Amon Carter’s name is legendary in Fort Worth because his achievements and influence were monumental.
Carter was Fort Worth’s media mogul, who used his newspaper, the Fort Worth Star-Telegram, and his other media holdings, radio station WBAP and the Channel 5, the NBC television, to carry out his vision for the city.
But he was also a character with an outsized personality who loved to dress as a cowboy, who always wore a Shady Oak hat and sometimes carried a six-shooter for effect. Carter was unapologetic about his disdain for Dallas and was known to bring his lunch to avoid spending money in the city when he had to visit.
Carter’s countless contributions to the city include donating more than $620 million in grants to support art and culture, civic and public affairs, education and health, and human services. His influence led to major business transactions, including American Airlines’ move from Dallas, bringing Air Force Plant 4, now Lockheed Martin, and Bell Helicopter to Fort Worth and General Motors to Arlington.
To learn more about Carter’s life and legend, grab some tickets to the return of AMON! The Ultimate Texan, a one-man play written by veteran newspaper columnist Dave Lieber, who also wrote a book by the same name.

* **MATERIAL PROVIDED**:
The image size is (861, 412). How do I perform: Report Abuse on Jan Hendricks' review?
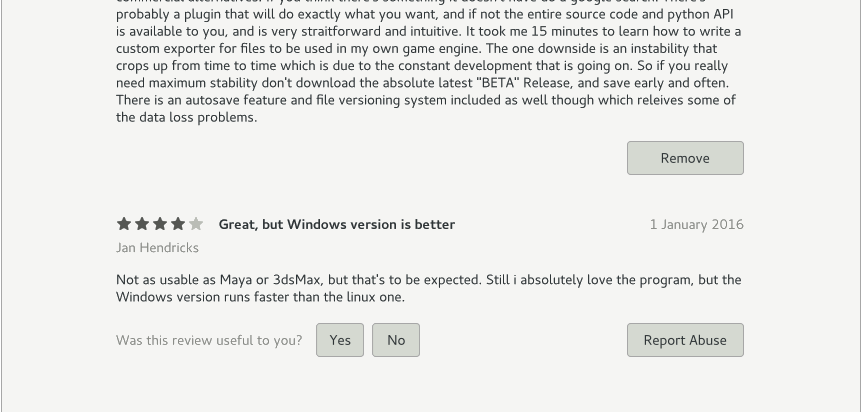[685, 340]
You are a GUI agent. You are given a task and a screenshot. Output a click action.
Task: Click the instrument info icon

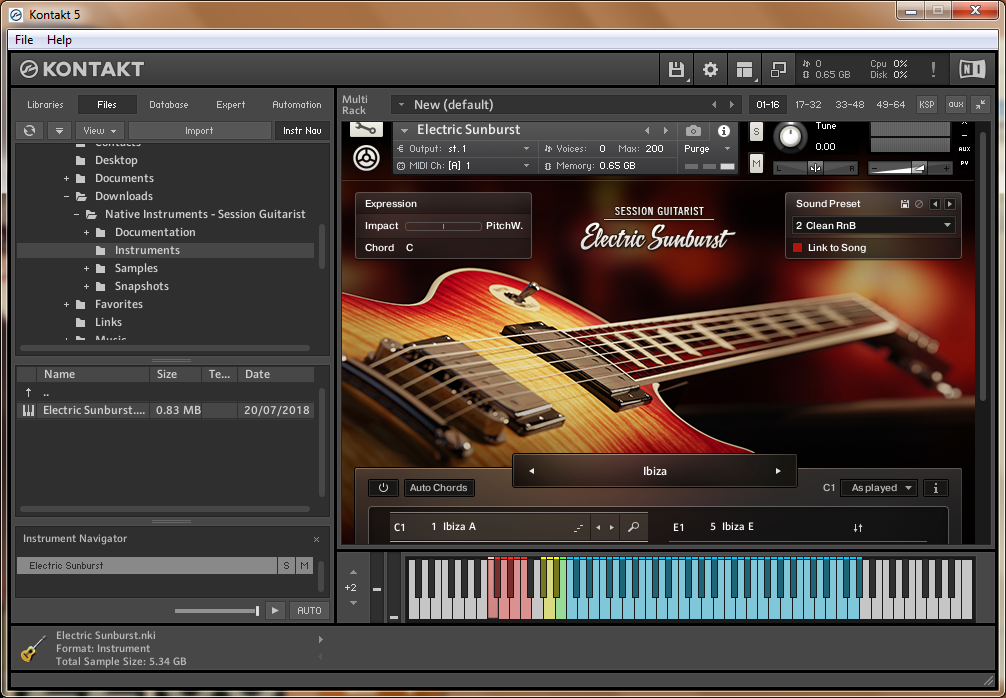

* **EXERCISE REQUIREMENTS**:
[A] Decide whether each statement below agrees with the passage on Amon Carter. Answer yes or no for each and quote the deciding words of the passage. (i) Carter's newspaper was the Fort Worth Star-Telegram. (ii) Carter always carried a six-shooter. (iii) The play AMON! The Ultimate Texan was written by Dave Lieber.
[B] Transcribe the part of the passage on Amon Carter between "But he was also" and "Motors to Arlington.", inclusive.

* **EXERCISE ANSWERS**:
[A]
(i) Yes: "his newspaper, the Fort Worth Star-Telegram"
(ii) No: "sometimes carried a six-shooter for effect"
(iii) Yes: "a one-man play written by veteran newspaper columnist Dave Lieber"

[B]
But he was also a character with an outsized personality who loved to dress as a cowboy, who always wore a Shady Oak hat and sometimes carried a six-shooter for effect. Carter was unapologetic about his disdain for Dallas and was known to bring his lunch to avoid spending money in the city when he had to visit.
Carter’s countless contributions to the city include donating more than $620 million in grants to support art and culture, civic and public affairs, education and health, and human services. His influence led to major business transactions, including American Airlines’ move from Dallas, bringing Air Force Plant 4, now Lockheed Martin, and Bell Helicopter to Fort Worth and General Motors to Arlington.